Et Athos était plus que compétent. Il était excellent.
Quelques soldats applaudirent à l’issu de la manche. L’un deux poussa un hululement sonore et réjoui. Aramis soupçonna Porthos. Il ne sut s’il devait s’en sentir encouragé ou offensé - un peu des deux, probablement.
La troisième manche fut ridiculement courte.
Cette fois, Aramis fut prudent. Il fut attentif, circonspect, vigilant. Et il fut tout cela en vain. Quand son épée roula sur le pavé, le public éclata en un choeur joyeux de huées et d'acclamations. Aramis tira son chapeau et salua profondément à droite à à gauche. On lui lança quelques railleries, assorties de claques dans le dos et de murmures de commisération faussement apitoyés, mais l’attention des spectateurs était fixée ailleurs. Tous convergèrent comme un seul homme vers le vainqueur. On l’interpella, on l’empoigna, on le houspilla avec une brutalité enthousiaste. Chacun beuglait à qui mieux mieux et le vacarme dans la cour devint tel que les chevaux commencèrent à s’agiter nerveusement dans leurs boxs.
Porthos se fraya un chemin dans les rangs des mousquetaires. Bon diable, il en extirpa un Athos un peu secoué. Avant que celui-ci ait pu reprendre contenance, le colosse lui broya les épaules dans une étreinte d’ours.
“C’était beau, camarade ! rugit-il. C’était très beau!”
Athos flancha sous la pression. Il leva un regard embarrassé vers le géant rayonnant.
“Pour hier soir, vos bottes… bredouilla-t-il. Je suis navré d’avoir…”

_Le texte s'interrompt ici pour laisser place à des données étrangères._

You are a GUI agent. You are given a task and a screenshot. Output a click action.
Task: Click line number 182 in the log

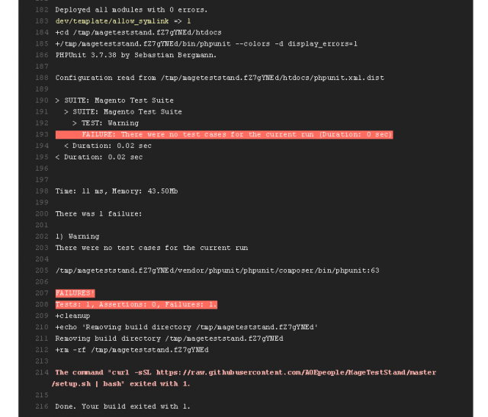42,10
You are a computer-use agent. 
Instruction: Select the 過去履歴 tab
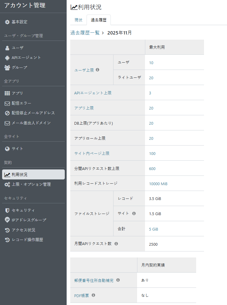98,20
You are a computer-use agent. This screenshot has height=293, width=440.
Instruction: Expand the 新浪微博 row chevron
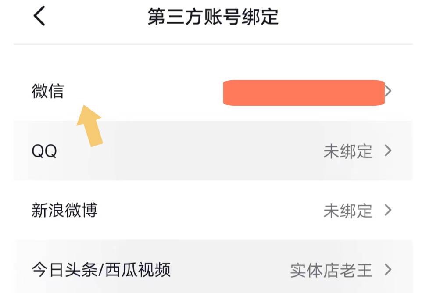point(388,211)
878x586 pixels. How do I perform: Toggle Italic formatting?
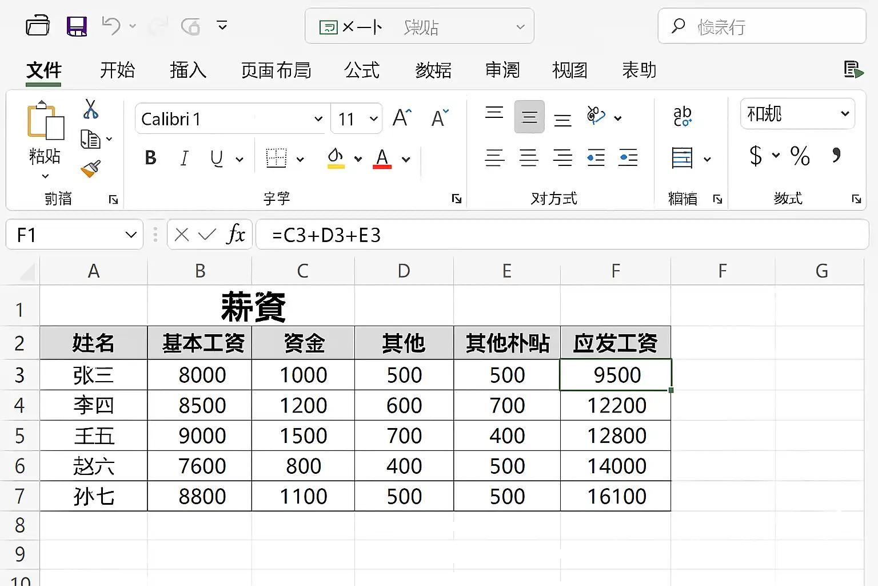[183, 158]

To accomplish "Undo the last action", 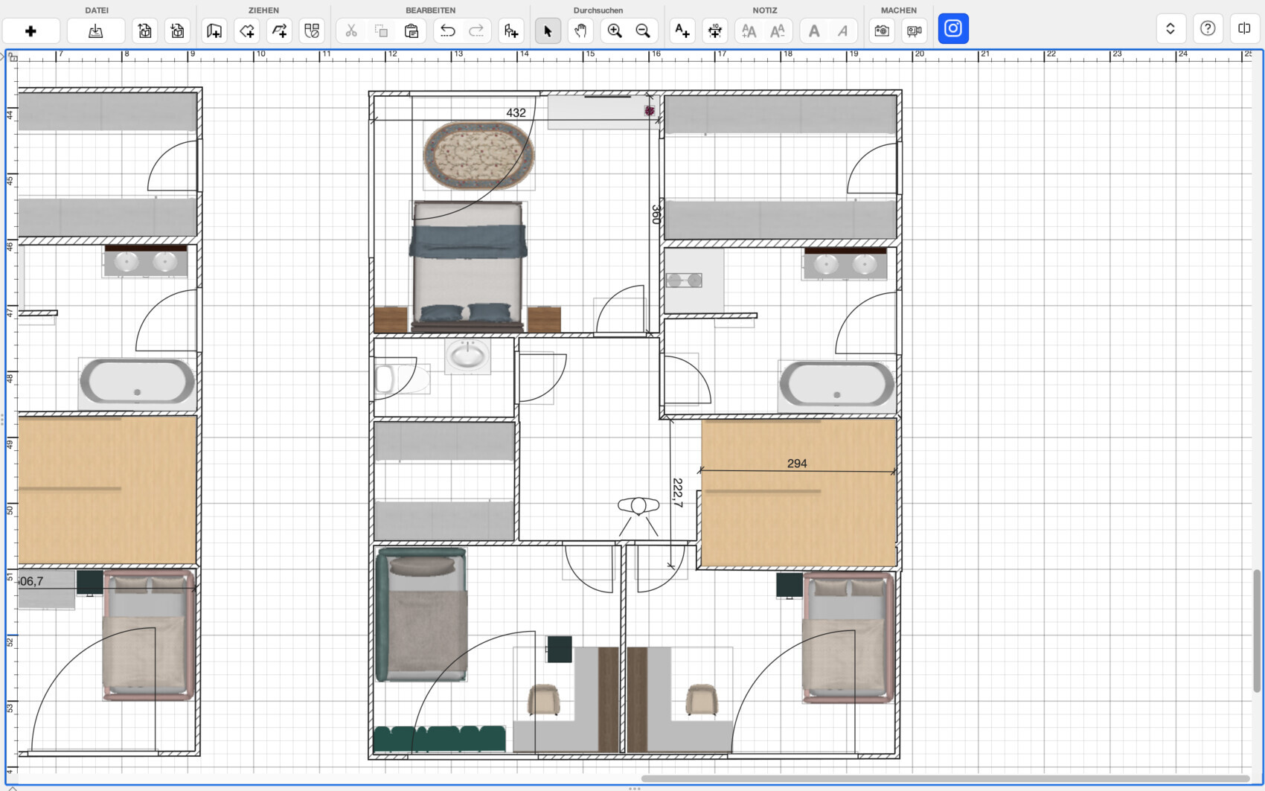I will 447,31.
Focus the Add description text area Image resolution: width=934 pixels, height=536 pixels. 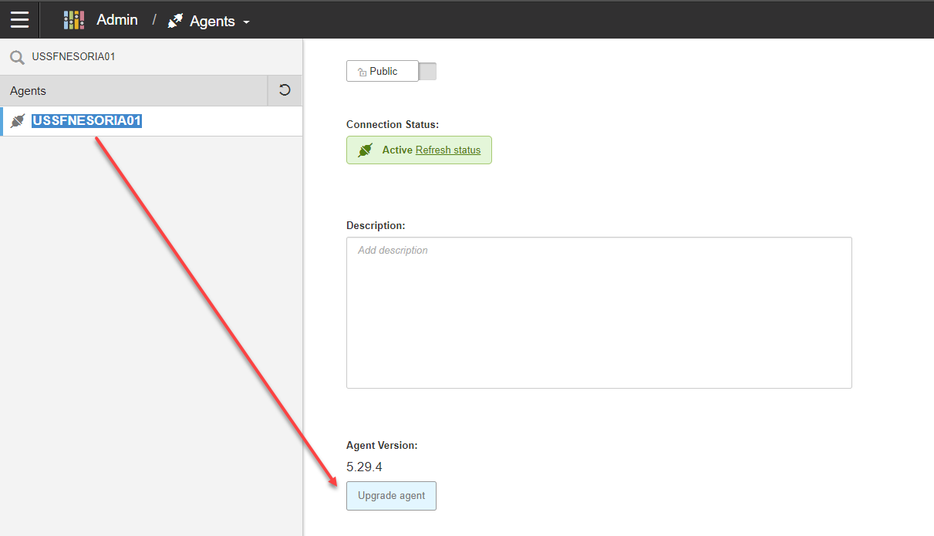point(599,312)
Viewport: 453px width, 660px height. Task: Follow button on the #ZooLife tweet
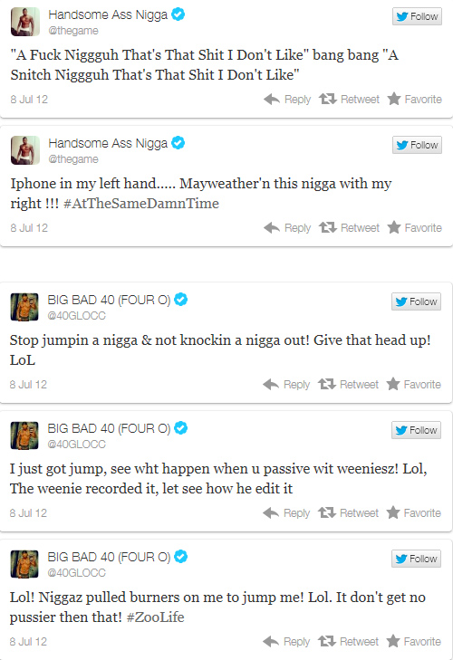(x=416, y=559)
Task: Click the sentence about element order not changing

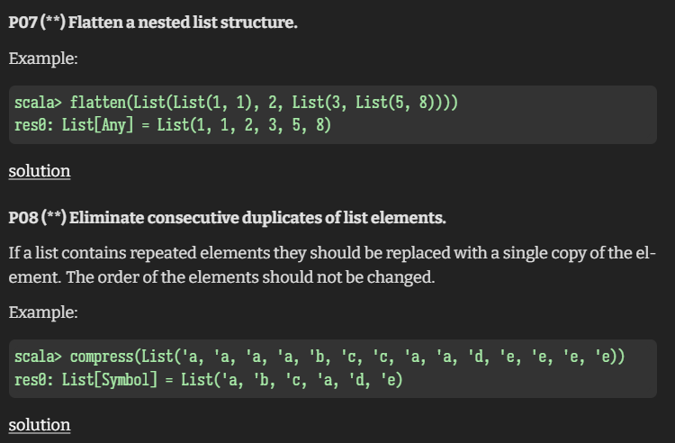Action: 250,276
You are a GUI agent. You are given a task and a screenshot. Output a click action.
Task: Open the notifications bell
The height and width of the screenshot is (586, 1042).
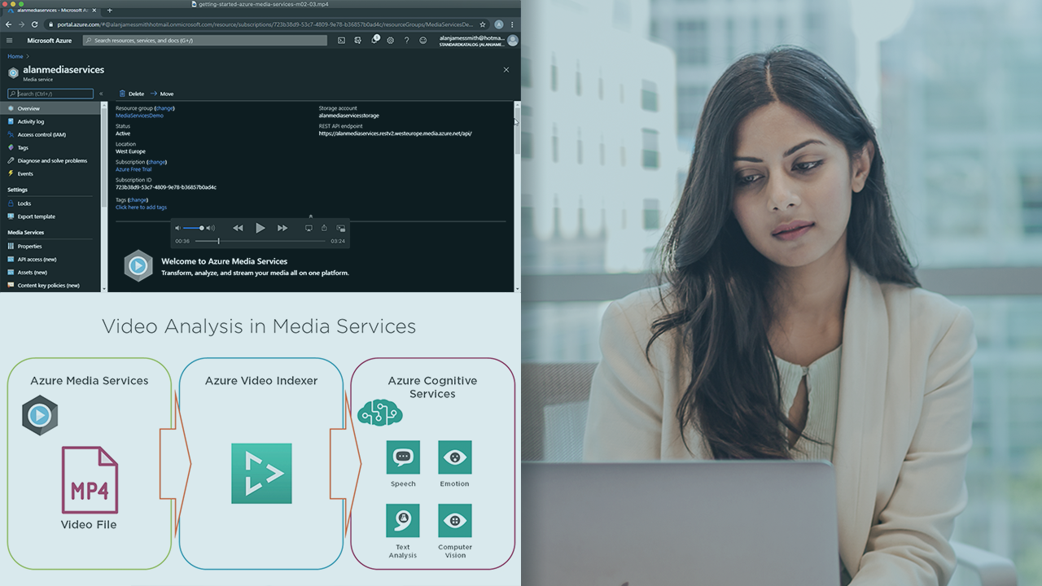pyautogui.click(x=374, y=40)

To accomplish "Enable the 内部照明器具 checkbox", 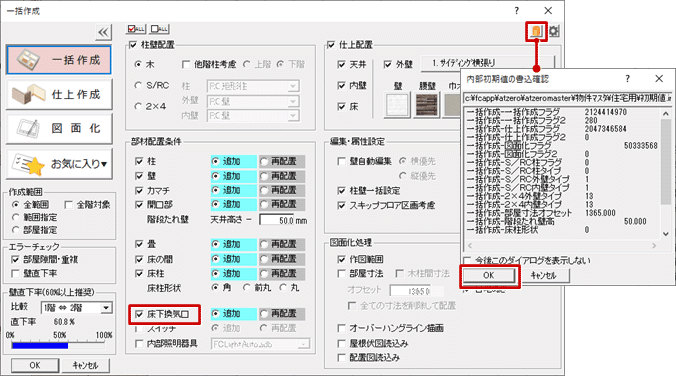I will (139, 344).
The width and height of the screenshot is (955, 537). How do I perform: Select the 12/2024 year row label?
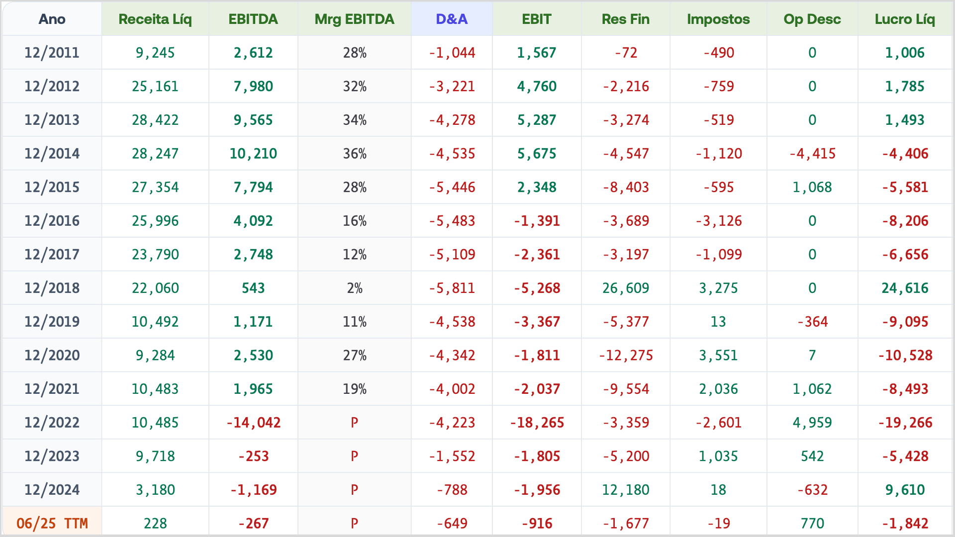(x=52, y=490)
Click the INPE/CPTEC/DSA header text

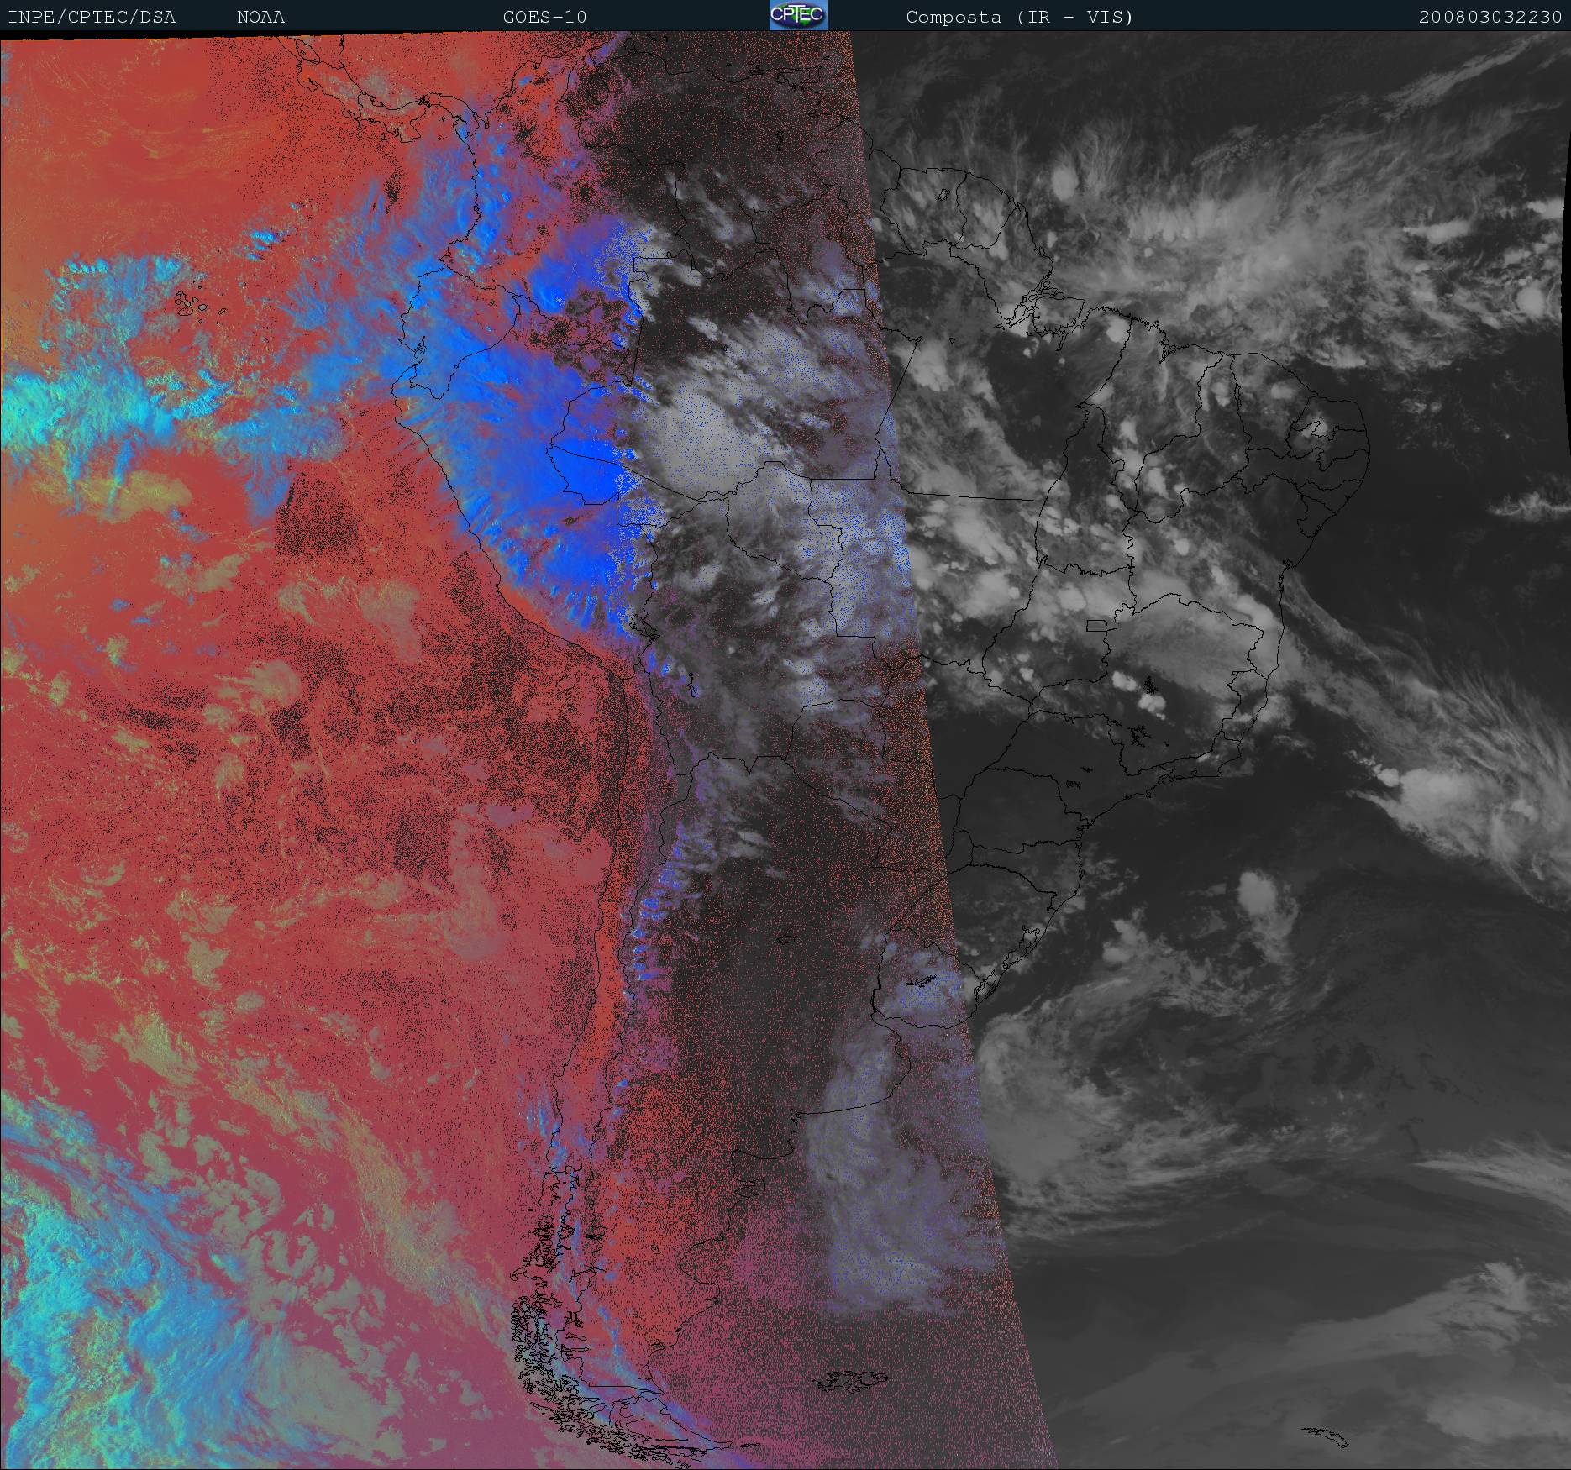[92, 17]
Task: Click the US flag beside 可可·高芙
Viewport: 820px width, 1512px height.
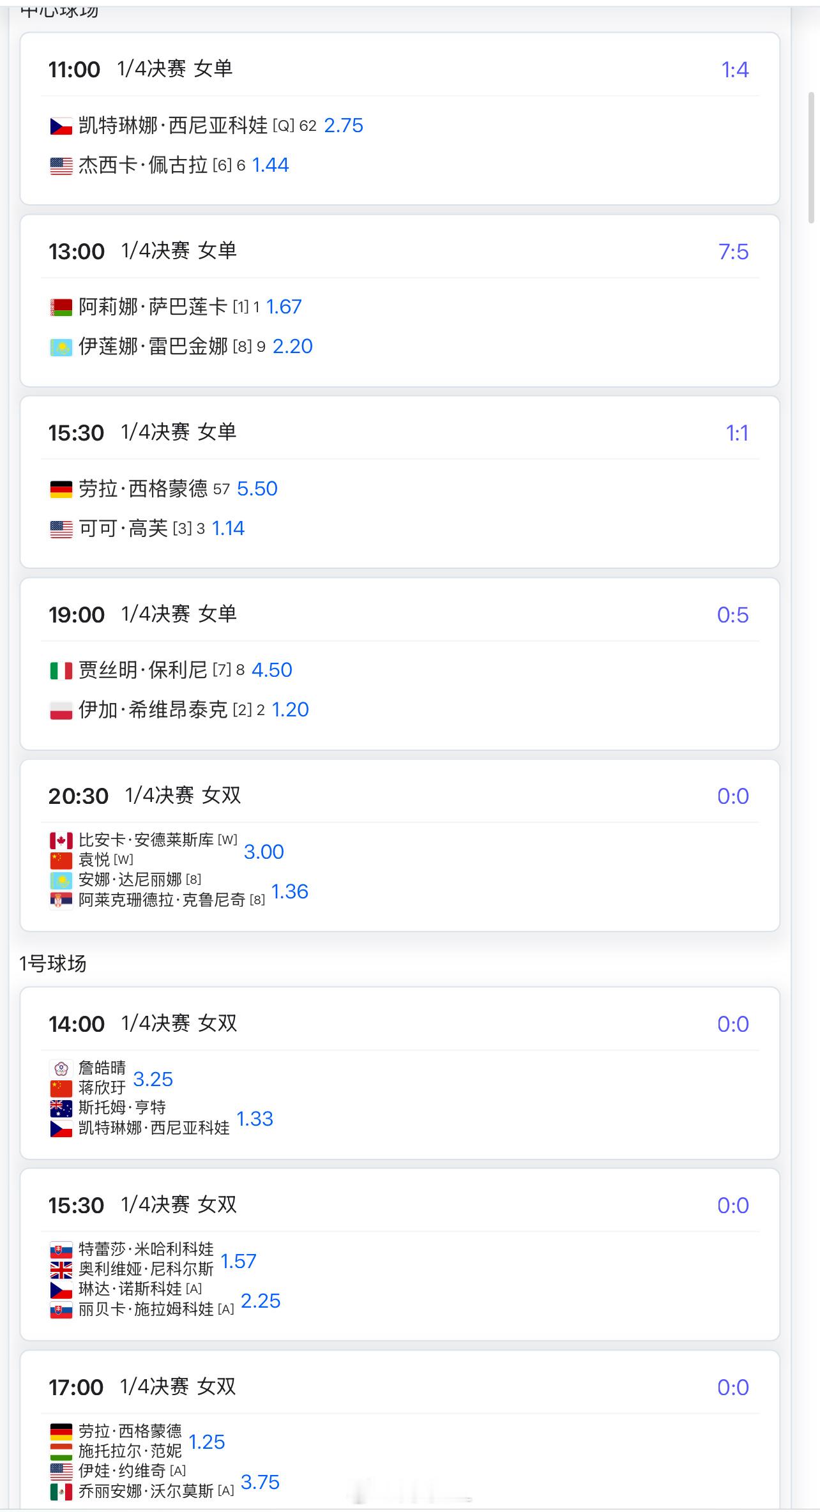Action: point(61,529)
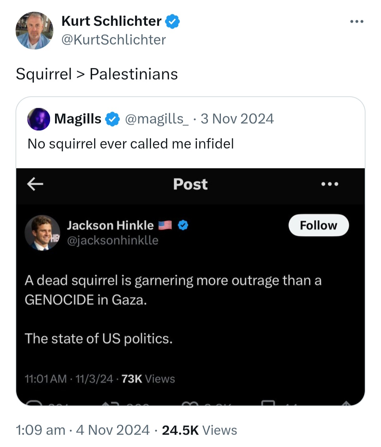The width and height of the screenshot is (381, 447).
Task: Click Jackson Hinkle's profile photo
Action: (42, 233)
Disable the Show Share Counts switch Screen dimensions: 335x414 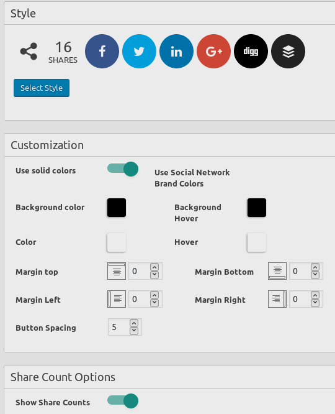pos(123,401)
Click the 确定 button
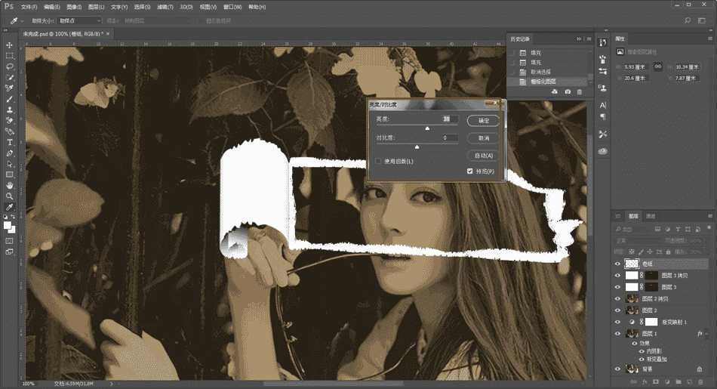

Aramis le regarda avec amusement chercher une alternative polie à “gerber”. Pour en avoir lui-même souffert, il savait quel handicap pouvait représenter une bonne éducation dans un milieu aussi particulier que celui de la vie militaire. Un caractère naturellement égrillard lui avait permis de triompher facilement de cette infirmité, mais cet atout manquait manifestement à Athos.
“C’est pas grave, ça, répondit Porthos avec désinvolture. Ce sont de vieilles bottes, de toute façon. Et tu t’es bien débrouillé, la nuit dernière. S’encaisser deux mastards beurré, c’est presque aussi bien qu’un mousquetaire sobre !”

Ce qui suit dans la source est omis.